Admin: Home Blood Pressure Form

This page will allow you to submit your home blood pressure readings. They will be recorded in your medical records. If needed, our clinical team will contact you to discuss the results. Taking your blood pressure over a one week period once a year (or as frequently as your GP requests) and recording as shown below will help us monitor your blood pressure.

We would recommend a BP machine with an arm cuff rather then a wrist one, these can be purchased from a chemist or online and are affordable.
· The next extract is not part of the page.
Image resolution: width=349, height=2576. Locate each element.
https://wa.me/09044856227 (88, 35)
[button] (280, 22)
Please watch this video for instructions on how to complete your blood pressure measurement. The picture below will help you understands the readings produced from the machine. 
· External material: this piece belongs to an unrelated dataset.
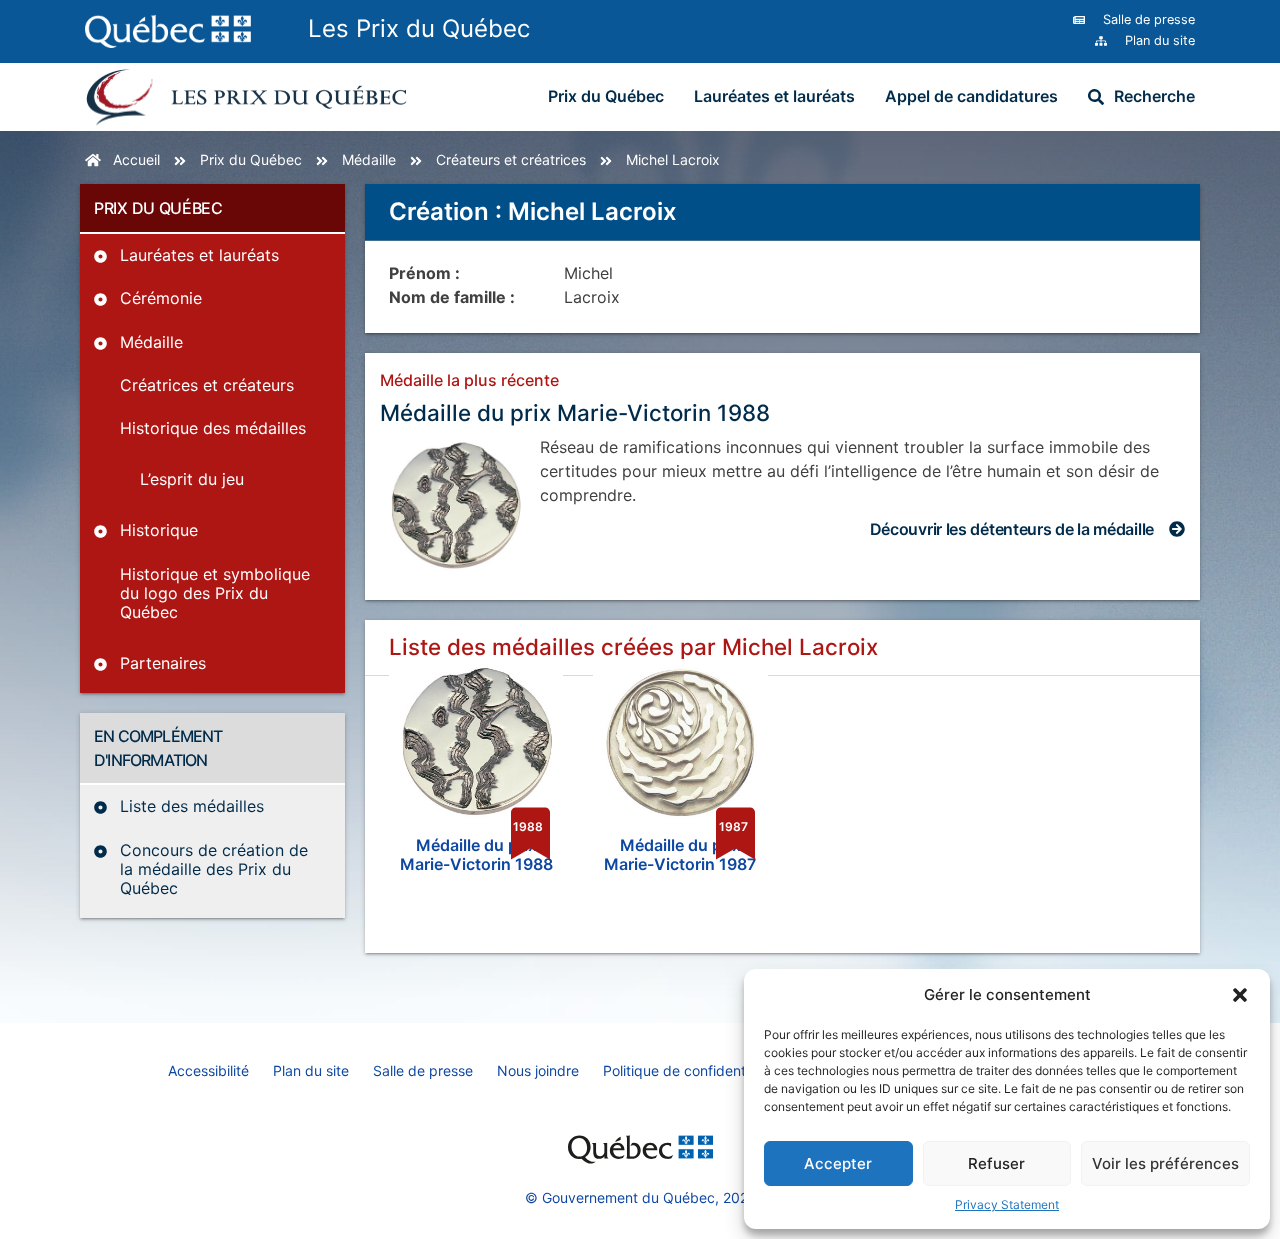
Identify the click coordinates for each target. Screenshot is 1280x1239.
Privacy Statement (1007, 1204)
Blood pressure machine labelled

How to take and record your Blood Pressure Readings:

a) It is important to take your blood pressure when you are seated and not talking.
b) Take 2 readings at least a minute apart mornings and evening and record the lowest of the two readings each time
c) Record these readings for 7 days. Morning and evening. 
d) If your machine records the pulse rate also record this.
e) Fill in the name of the patient, date of birth and telephone contact (only use one form per patient)
f) The Message box is optional, please use if you think we should know about anything significant such as if you have had to stop any of your medicines.

Please do not write any clinical queries on this form. Any clinical queries or request for appointments via this form will be discarded. To make an appointment either book online via the NHS app/Patient access or by calling reception 01926 331401. We will start to process your form by the next working day but it will take up to 3 working days to complete. Please DO NOT call before 3 working days as you will not receive a status update from reception or the administrative team. If you are NOT a registered patient then your form will be discarded. This service is only for patients registered at the surgery aged 16 and over; and for parents or legal guardians of children. Forms must be completed in the UK due to GDPR regulations.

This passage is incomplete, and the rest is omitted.